**YOUR OBJECTIVE**
Please reproduce every one of the following items line for line, with no changes.

**RECORDS TO PROCESS**
^^^^

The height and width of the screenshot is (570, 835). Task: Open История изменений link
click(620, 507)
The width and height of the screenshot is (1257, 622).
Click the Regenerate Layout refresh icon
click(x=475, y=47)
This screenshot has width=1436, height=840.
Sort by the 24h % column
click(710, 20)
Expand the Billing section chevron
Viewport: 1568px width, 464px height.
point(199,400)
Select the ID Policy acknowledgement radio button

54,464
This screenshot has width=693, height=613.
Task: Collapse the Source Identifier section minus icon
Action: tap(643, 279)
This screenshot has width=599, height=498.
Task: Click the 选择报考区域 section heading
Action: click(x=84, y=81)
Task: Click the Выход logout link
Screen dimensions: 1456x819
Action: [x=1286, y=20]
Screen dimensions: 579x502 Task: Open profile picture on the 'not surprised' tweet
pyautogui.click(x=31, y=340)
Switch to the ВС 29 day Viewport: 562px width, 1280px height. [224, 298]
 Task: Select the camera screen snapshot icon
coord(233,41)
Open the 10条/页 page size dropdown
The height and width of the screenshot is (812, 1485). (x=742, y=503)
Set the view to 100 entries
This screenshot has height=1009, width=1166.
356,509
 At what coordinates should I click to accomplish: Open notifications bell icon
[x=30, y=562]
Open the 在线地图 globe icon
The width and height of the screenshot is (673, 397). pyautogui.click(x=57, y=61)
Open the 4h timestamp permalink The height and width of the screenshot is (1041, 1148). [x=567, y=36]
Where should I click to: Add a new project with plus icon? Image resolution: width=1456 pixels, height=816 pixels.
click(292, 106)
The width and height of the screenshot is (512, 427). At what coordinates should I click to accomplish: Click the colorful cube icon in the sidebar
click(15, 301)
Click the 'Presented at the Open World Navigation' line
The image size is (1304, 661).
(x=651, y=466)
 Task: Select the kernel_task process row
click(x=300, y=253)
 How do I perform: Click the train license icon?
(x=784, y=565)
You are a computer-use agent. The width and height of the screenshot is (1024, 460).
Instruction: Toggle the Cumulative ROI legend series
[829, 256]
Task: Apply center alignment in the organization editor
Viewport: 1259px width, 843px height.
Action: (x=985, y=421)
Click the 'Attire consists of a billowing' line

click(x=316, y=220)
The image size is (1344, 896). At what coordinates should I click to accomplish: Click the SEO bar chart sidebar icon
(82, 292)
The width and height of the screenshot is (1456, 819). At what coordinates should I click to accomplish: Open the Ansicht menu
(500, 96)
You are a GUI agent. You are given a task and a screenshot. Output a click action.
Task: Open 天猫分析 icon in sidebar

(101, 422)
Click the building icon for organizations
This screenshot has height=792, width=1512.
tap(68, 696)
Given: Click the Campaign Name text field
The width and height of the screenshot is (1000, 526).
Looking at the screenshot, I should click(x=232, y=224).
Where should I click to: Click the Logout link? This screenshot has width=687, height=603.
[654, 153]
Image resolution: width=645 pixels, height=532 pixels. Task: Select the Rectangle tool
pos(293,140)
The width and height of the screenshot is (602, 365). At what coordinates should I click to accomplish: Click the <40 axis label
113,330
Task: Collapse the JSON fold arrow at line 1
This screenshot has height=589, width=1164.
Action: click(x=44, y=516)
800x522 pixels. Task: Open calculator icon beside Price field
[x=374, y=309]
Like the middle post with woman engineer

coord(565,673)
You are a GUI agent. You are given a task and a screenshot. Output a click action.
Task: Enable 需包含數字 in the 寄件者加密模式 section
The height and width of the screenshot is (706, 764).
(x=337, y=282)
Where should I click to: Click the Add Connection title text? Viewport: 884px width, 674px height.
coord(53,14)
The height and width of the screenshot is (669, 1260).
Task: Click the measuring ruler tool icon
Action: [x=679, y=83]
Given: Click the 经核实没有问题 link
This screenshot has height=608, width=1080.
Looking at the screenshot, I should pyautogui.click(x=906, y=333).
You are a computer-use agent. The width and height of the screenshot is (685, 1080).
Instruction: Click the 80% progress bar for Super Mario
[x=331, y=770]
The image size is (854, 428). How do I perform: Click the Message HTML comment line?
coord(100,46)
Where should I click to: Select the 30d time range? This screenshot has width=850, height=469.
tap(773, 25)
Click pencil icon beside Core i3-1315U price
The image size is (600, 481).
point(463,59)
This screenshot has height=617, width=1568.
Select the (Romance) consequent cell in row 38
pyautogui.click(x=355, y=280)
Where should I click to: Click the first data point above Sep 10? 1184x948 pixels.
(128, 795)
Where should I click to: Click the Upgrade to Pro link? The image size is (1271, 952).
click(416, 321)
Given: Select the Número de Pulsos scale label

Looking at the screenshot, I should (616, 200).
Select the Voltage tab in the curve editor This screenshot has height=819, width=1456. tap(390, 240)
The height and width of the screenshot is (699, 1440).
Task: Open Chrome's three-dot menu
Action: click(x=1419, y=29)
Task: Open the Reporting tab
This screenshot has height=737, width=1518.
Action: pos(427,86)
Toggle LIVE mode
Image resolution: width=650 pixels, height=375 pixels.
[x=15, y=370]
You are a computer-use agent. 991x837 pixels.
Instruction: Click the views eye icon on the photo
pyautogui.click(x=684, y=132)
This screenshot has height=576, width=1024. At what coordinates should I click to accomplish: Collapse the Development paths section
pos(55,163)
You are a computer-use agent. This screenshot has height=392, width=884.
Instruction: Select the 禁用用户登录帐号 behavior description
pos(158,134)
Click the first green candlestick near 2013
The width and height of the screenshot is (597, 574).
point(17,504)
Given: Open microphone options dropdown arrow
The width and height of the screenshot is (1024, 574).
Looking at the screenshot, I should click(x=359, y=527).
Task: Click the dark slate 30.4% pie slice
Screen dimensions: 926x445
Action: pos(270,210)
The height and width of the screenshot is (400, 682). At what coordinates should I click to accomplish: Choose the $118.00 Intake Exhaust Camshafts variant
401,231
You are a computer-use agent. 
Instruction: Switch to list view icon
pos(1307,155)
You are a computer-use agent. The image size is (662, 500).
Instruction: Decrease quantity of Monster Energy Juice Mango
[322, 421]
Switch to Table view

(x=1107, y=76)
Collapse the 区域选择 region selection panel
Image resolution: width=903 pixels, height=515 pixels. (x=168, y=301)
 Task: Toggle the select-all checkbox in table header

^^^^

**WORKED ANSWER**
The height and width of the screenshot is (570, 835). Task: Open История изменений link
click(620, 507)
The width and height of the screenshot is (1257, 622).
Click the Regenerate Layout refresh icon
click(x=475, y=47)
This screenshot has width=1436, height=840.
Sort by the 24h % column
click(710, 20)
Expand the Billing section chevron
Viewport: 1568px width, 464px height.
point(199,400)
Select the ID Policy acknowledgement radio button

54,464
This screenshot has width=693, height=613.
Task: Collapse the Source Identifier section minus icon
Action: tap(643, 279)
This screenshot has width=599, height=498.
Task: Click the 选择报考区域 section heading
Action: click(x=84, y=81)
Task: Click the Выход logout link
Screen dimensions: 1456x819
Action: [x=1286, y=20]
Screen dimensions: 579x502 Task: Open profile picture on the 'not surprised' tweet
pyautogui.click(x=31, y=340)
Switch to the ВС 29 day Viewport: 562px width, 1280px height. [224, 298]
 Task: Select the camera screen snapshot icon
coord(233,41)
Open the 10条/页 page size dropdown
The height and width of the screenshot is (812, 1485). (x=742, y=503)
Set the view to 100 entries
This screenshot has height=1009, width=1166.
356,509
 At what coordinates should I click to accomplish: Open notifications bell icon
[x=30, y=562]
Open the 在线地图 globe icon
The width and height of the screenshot is (673, 397). pyautogui.click(x=57, y=61)
Open the 4h timestamp permalink The height and width of the screenshot is (1041, 1148). [x=567, y=36]
Where should I click to: Add a new project with plus icon? Image resolution: width=1456 pixels, height=816 pixels.
click(292, 106)
The width and height of the screenshot is (512, 427). At what coordinates should I click to accomplish: Click the colorful cube icon in the sidebar
click(15, 301)
Click the 'Presented at the Open World Navigation' line
The image size is (1304, 661).
(x=651, y=466)
 Task: Select the kernel_task process row
click(x=300, y=253)
 How do I perform: Click the train license icon?
(x=784, y=565)
You are a computer-use agent. The width and height of the screenshot is (1024, 460).
Instruction: Toggle the Cumulative ROI legend series
[829, 256]
Task: Apply center alignment in the organization editor
Viewport: 1259px width, 843px height.
Action: (x=985, y=421)
Click the 'Attire consists of a billowing' line

click(x=316, y=220)
The image size is (1344, 896). At what coordinates should I click to accomplish: Click the SEO bar chart sidebar icon
(82, 292)
The width and height of the screenshot is (1456, 819). At what coordinates should I click to accomplish: Open the Ansicht menu
(500, 96)
You are a GUI agent. You are given a task and a screenshot. Output a click action.
Task: Open 天猫分析 icon in sidebar

(101, 422)
Click the building icon for organizations
This screenshot has height=792, width=1512.
tap(68, 696)
Given: Click the Campaign Name text field
The width and height of the screenshot is (1000, 526).
Looking at the screenshot, I should click(x=232, y=224).
Where should I click to: Click the Logout link? This screenshot has width=687, height=603.
[654, 153]
Image resolution: width=645 pixels, height=532 pixels. Task: Select the Rectangle tool
pos(293,140)
The width and height of the screenshot is (602, 365). At what coordinates should I click to accomplish: Click the <40 axis label
113,330
Task: Collapse the JSON fold arrow at line 1
This screenshot has height=589, width=1164.
Action: click(x=44, y=516)
800x522 pixels. Task: Open calculator icon beside Price field
[x=374, y=309]
Like the middle post with woman engineer

coord(565,673)
You are a GUI agent. You are given a task and a screenshot. Output a click action.
Task: Enable 需包含數字 in the 寄件者加密模式 section
The height and width of the screenshot is (706, 764).
(x=337, y=282)
Where should I click to: Click the Add Connection title text? Viewport: 884px width, 674px height.
coord(53,14)
The height and width of the screenshot is (669, 1260).
Task: Click the measuring ruler tool icon
Action: [x=679, y=83]
Given: Click the 经核实没有问题 link
This screenshot has height=608, width=1080.
Looking at the screenshot, I should pyautogui.click(x=906, y=333).
You are a computer-use agent. The width and height of the screenshot is (685, 1080).
Instruction: Click the 80% progress bar for Super Mario
[x=331, y=770]
The image size is (854, 428). How do I perform: Click the Message HTML comment line?
coord(100,46)
Where should I click to: Select the 30d time range? This screenshot has width=850, height=469.
tap(773, 25)
Click pencil icon beside Core i3-1315U price
The image size is (600, 481).
point(463,59)
This screenshot has height=617, width=1568.
Select the (Romance) consequent cell in row 38
pyautogui.click(x=355, y=280)
Where should I click to: Click the first data point above Sep 10? 1184x948 pixels.
(128, 795)
Where should I click to: Click the Upgrade to Pro link? The image size is (1271, 952).
click(416, 321)
Given: Select the Número de Pulsos scale label

Looking at the screenshot, I should (616, 200).
Select the Voltage tab in the curve editor This screenshot has height=819, width=1456. tap(390, 240)
The height and width of the screenshot is (699, 1440).
Task: Open Chrome's three-dot menu
Action: click(x=1419, y=29)
Task: Open the Reporting tab
This screenshot has height=737, width=1518.
Action: pos(427,86)
Toggle LIVE mode
Image resolution: width=650 pixels, height=375 pixels.
[x=15, y=370]
You are a computer-use agent. 991x837 pixels.
Instruction: Click the views eye icon on the photo
pyautogui.click(x=684, y=132)
This screenshot has height=576, width=1024. At what coordinates should I click to accomplish: Collapse the Development paths section
pos(55,163)
You are a computer-use agent. This screenshot has height=392, width=884.
Instruction: Select the 禁用用户登录帐号 behavior description
pos(158,134)
Click the first green candlestick near 2013
The width and height of the screenshot is (597, 574).
point(17,504)
Given: Open microphone options dropdown arrow
The width and height of the screenshot is (1024, 574).
Looking at the screenshot, I should click(x=359, y=527).
Task: Click the dark slate 30.4% pie slice
Screen dimensions: 926x445
Action: pos(270,210)
The height and width of the screenshot is (400, 682). At what coordinates should I click to accomplish: Choose the $118.00 Intake Exhaust Camshafts variant
401,231
You are a computer-use agent. 
Instruction: Switch to list view icon
pos(1307,155)
You are a computer-use agent. The image size is (662, 500).
Instruction: Decrease quantity of Monster Energy Juice Mango
[322, 421]
Switch to Table view

(x=1107, y=76)
Collapse the 区域选择 region selection panel
Image resolution: width=903 pixels, height=515 pixels. (x=168, y=301)
 Task: Toggle the select-all checkbox in table header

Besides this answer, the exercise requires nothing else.